Blatter'e göre," Yabancı işadamlarının futbol kulüplerini satın alması, yatırım yapmaları, futbolun gelişimi açısından çok önemli. Eğer bu para kirli yollardan kulüplere akmadığı sürece hiç bir sorun yok" .

Sepp Blatter, İş Adamlarının Futbola yatırım yapmalarından yana.

5. Daha Fazla Şeffaflık

Platini'nin üzerinde durduğu en önemli noktalardan birisi de futbolun yönetiminde şeffaflığın sağlanması. Tüm futbol kulüplerinde kurumsal yönetim ve mali hesaplar bakımından şeffaflığın, kulüp örgüt yapılarına egemen kılınması, futbolun geleceği açısından büyük önem taşıyor. Bu konuda en büyük eleştiriyi de yine İngiliz kulüplerine yapan Platini, finansal bakımdan İngiliz kulüplerinin daha fazla şeffaf olmaları gerektiğini dile getiriyor. Platini Kulüplerin fon akımlarında yer alan parasal tutarların nereden gelip, nereye gittiklerinin net olarak belirlenmesini rekabetin adil olması bakımından son derece önemli buluyor. UEFA bu konuda da bazı düzenlemeleri oluşturmanın arayışı içinde.

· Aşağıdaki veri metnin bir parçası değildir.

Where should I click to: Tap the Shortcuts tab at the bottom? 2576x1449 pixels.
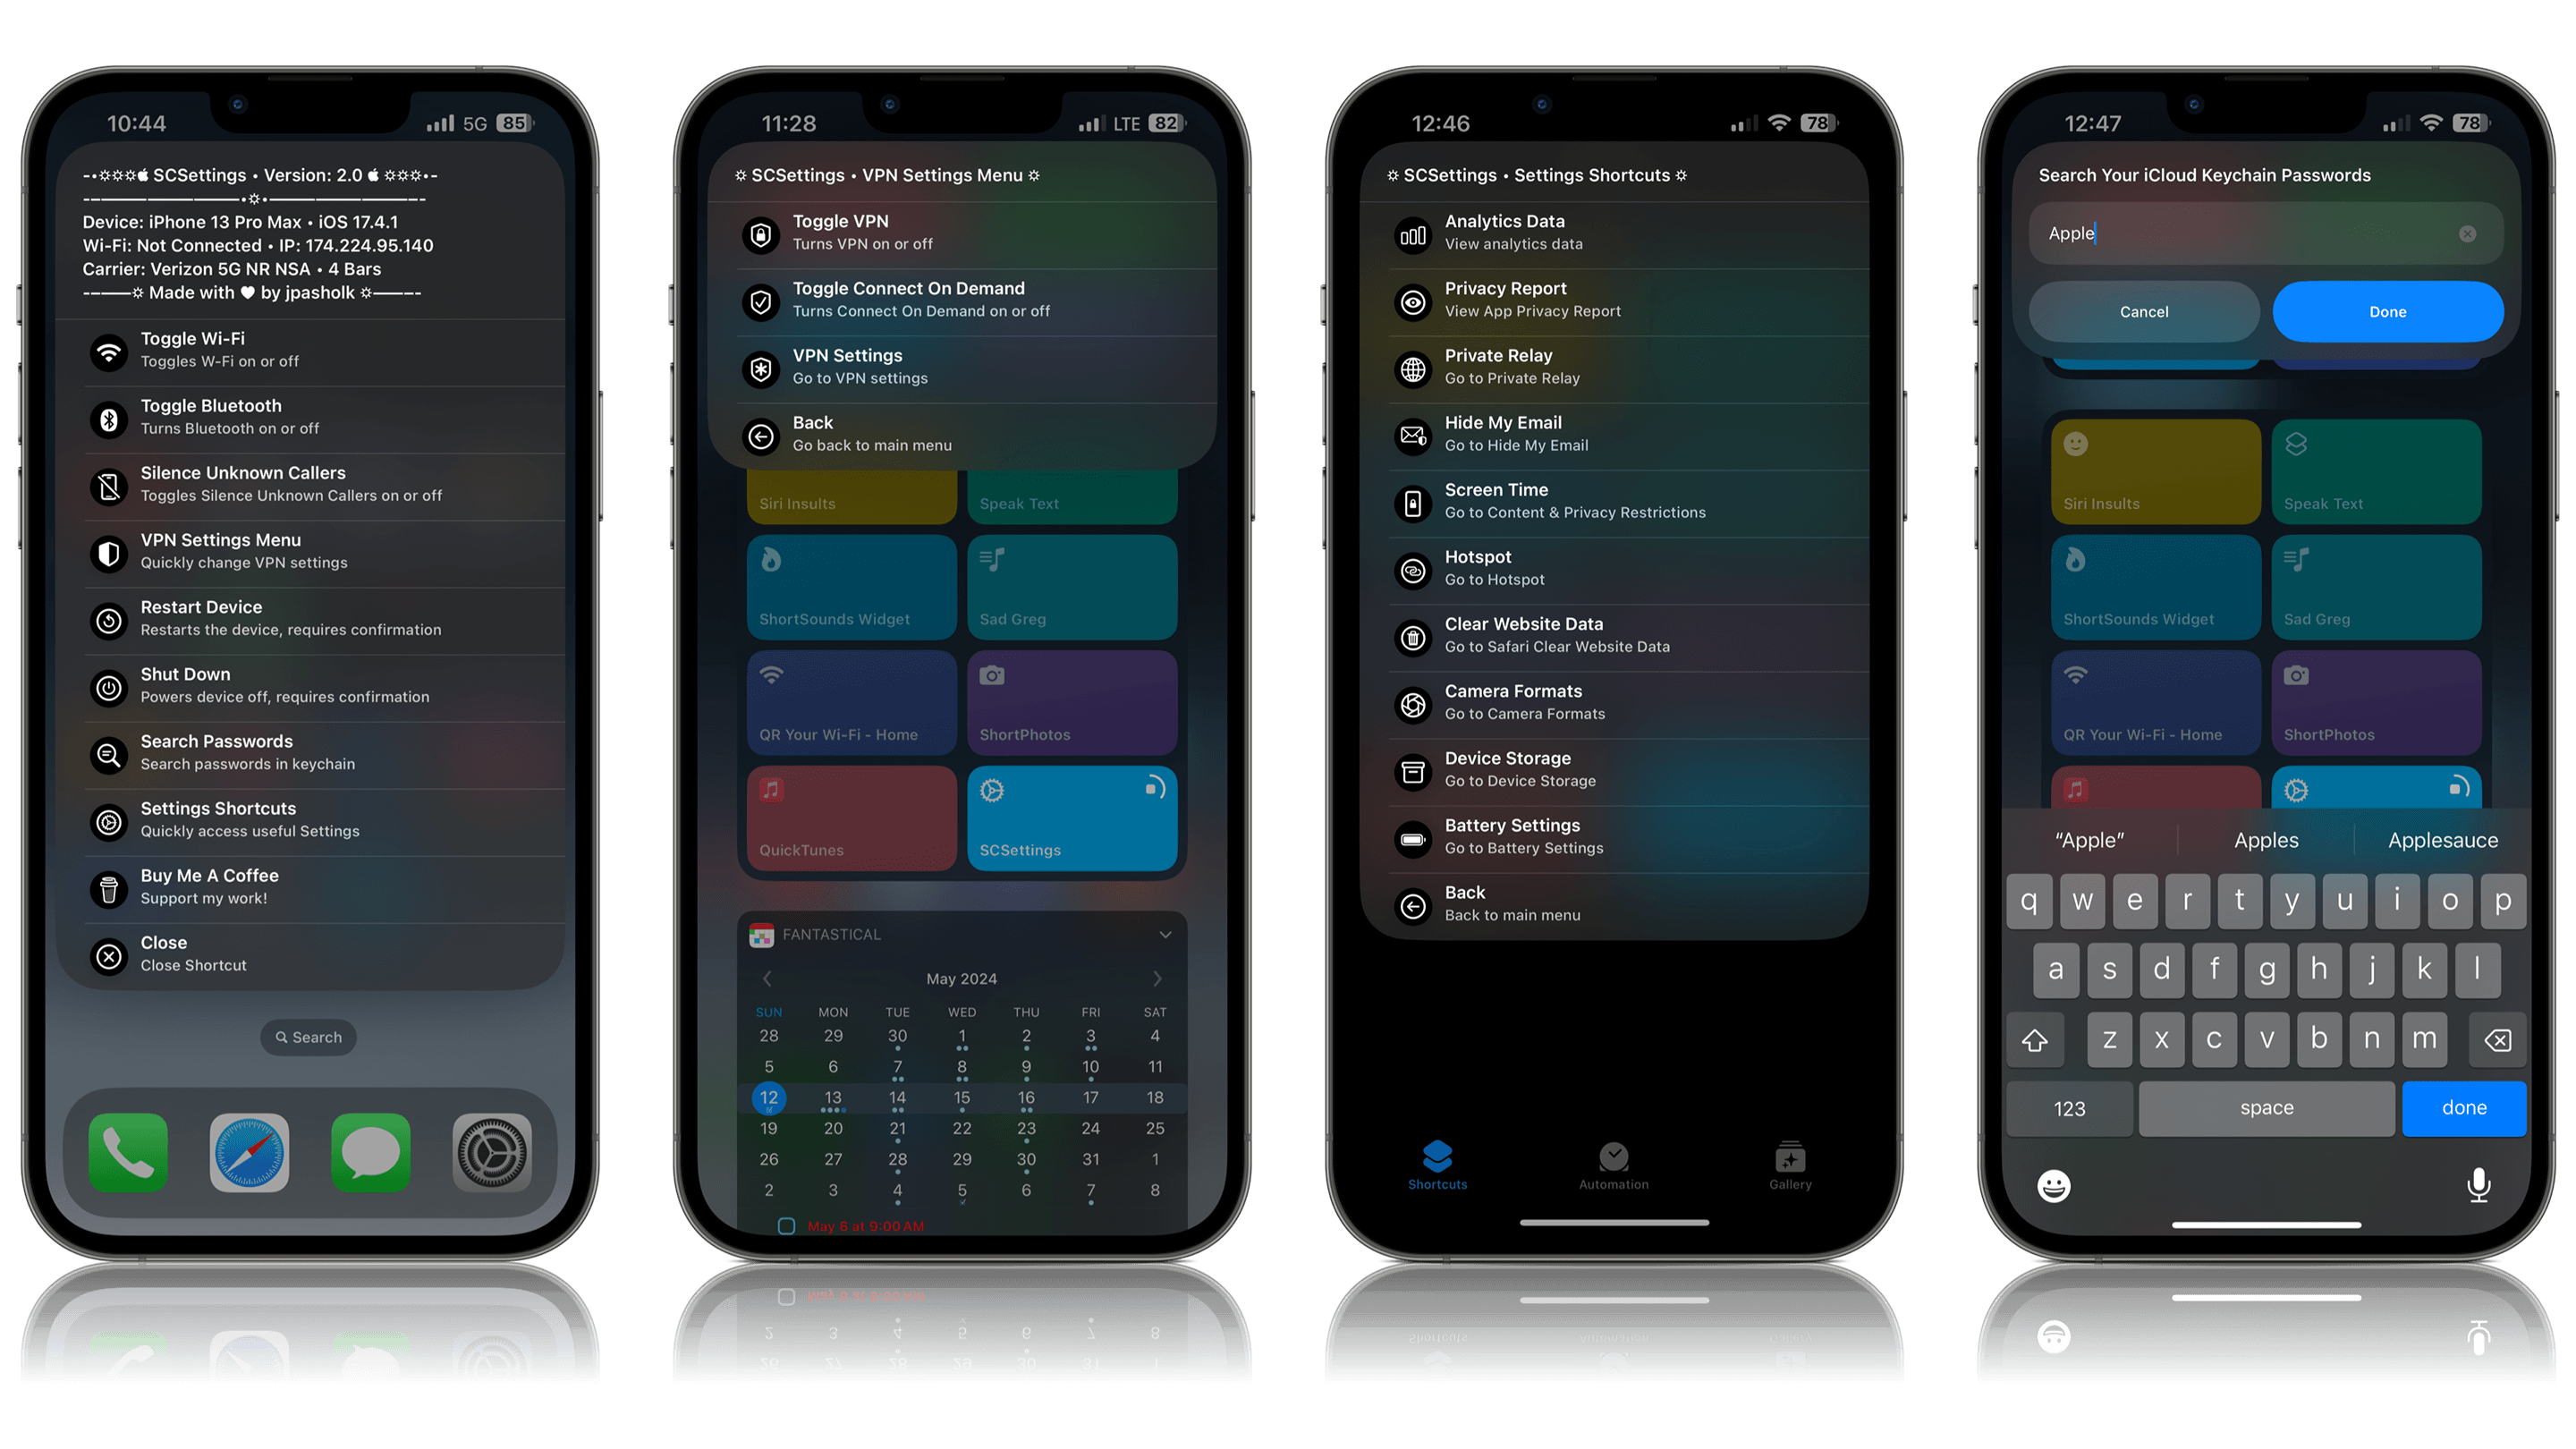[x=1435, y=1166]
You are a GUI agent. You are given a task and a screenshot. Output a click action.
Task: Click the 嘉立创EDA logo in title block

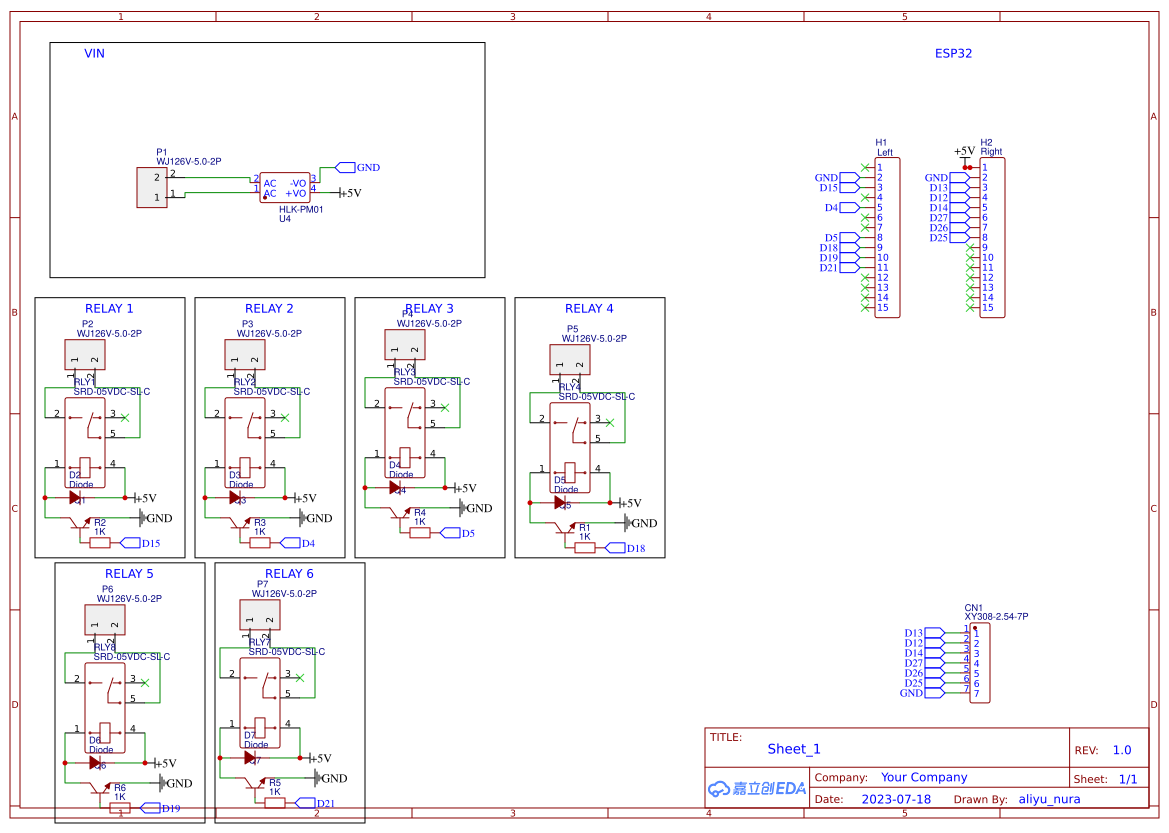[756, 788]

6. Futbol Parasallaşırken, Güzel Ruhunu Yitirmemeli

Platini futbolun ne kadar ticarileşse de, asla güzel ruhunu kaybetmemesi gerektiği görüşünü her platformda  dile getiriyor.  Buna ilişkin gereken önlemleri alacağını ve rekabeti daha adil kılmaya çalışacağını da ifade eden Platini ilk iş olarak, büyük takımlar lehine olan kartelleşmeyi kırabilmek amacıyla daha tabana yaygın bir turnuva formatı arayışı içine de girdi. Nitekim bu bağlamda ilk değişiklik  UEFA Kupası ve Şampiyonlar Ligi'nde oldu. Yeni düzenlemelerle büyük takımların lehine olan haksız rekabet bir şekilde minimize edilmiş olacak ve bu şekilde bu turnuvalara daha çok taraftar, daha çok oyuncu ve daha çok kulüp katılım sağlamış olacak.

UEFA'nın resmi internet sitesinde yapılan açıklamada 2009/10 sezonundan itibaren, Şampiyonlar Ligi'nin grup aşamasına katılacak ülkelerin belirlenmesinde yeni bir yol izlenecek. Buna göre, 32 takımlı grup aşamasına, UEFA sıralamasında ilk 12 sırayı alan ülkelerden 22 takım direkt olarak katılma hakkına sahip olacak.  Kalan 10 takım ise ikili eleme sistemi sonunda grup aşamasına yükselecek.

2009/10 sezonundan itibaren UEFA Avrupa Ligi adını alacak olan UEFA Kupası'nda kulüpler  deplasmanlı lig usulüne göre mücadele edecekler. Eski statüye göre grup maçlarında A takımının B takımıyla sadece 1 kez karşılaştığı kupada, bundan böyle her takım kendi sahasında ağırladığı takıma ayrıca konuk olacak.